Central SA
100 TVET college grads up for internships in FS, NC─── OLEBOGENG MOTSE 12:33 Mon, 21 Jun 2021
About 100 graduates in the Free State and Northern Cape are eligible for mass internships in the telecommunications sector aimed at curbing soaring unemployment rates in South Africa.
Mobile operator Vodacom has partnered with Wholesale and Retail Sector Education and Training Authority (W&RSETA) to place a total of 500 graduates from the Free State, Northern Cape, Limpopo, KwaZulu-Natal, and the Eastern Cape at varied Vodacom branches for 12-month training programmes. The partnership is recruiting its cohort from the Central University of Technology; the University of Fort Hare; eThekwini, Eastcape Midlands and Port Elizabeth Colleges; as well as Letaba, Ingwe and Buffalo City TVET colleges.
The announcement was made in a virtual briefing which was attended by the Free State Education MEC, Tate Makgoe, amongst other notable guests on Monday 21 June. Makgoe pledged his support for the programme and provided insight into the challenges facing his department with regards to finding young people jobs in the province.
Makgoe says his department and the Free State Provincial Government as a whole are doing their best to provide bursaries for tertiary study for the youth in the province.

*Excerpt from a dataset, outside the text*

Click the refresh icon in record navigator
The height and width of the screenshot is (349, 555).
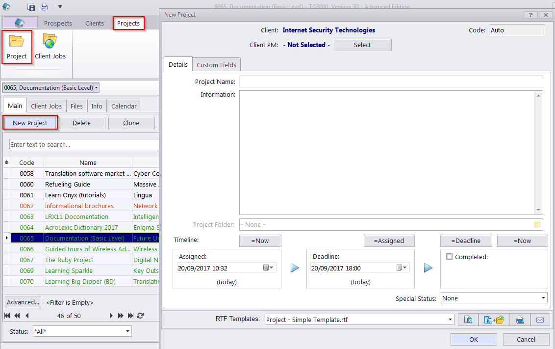click(140, 316)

They are, however, struggling to place the graduates post-study and he believes this is where the private sector must come in and step up. He urges Vodacom to encourage others in the private sector to help absorb graduates.
South Africa’s unemployment rate rose by 0,1% in the first quarter of 2021. The official unemployment rate for January to March 2021 now sits at 32,6% - the highest since Stats SA began the survey in 2008. The expanded unemployment rate is now 42,6%.
The expanded unemployment rate takes into consideration discouraged work seekers, those who have given up on gaining employment. The Covid-19 pandemic has been said to have contributed to the rising number of discouraged work-seekers. Vodacom says it does not see its placement programme as a silver bullet to South Africa’s unemployment woes, but believes that it’s just a step in the right direction.
Whilst the debate on media platforms suggest that the number of unemployed graduates is high, Tashmia Ismail, the Chief Executive Officer (CEO) of the Youth Employment Service (YES), previously said that university graduates only constitute a mere 8% of the overall unemployment rate in South Africa. Ismail says South Africans without a matric certificate or those with only a matric are in fact the most unemployed in the country - roughly 56% - and it is them that we need to focus on.
YES is a joint national initiative between business, government and labour that aims to address the youth unemployment crisis in South Africa by providing 12-month quality work experiences to unemployed youth. Ismail encourages business owners to not just automatically hire university graduates, but rather take a risk, on that which is unexpected.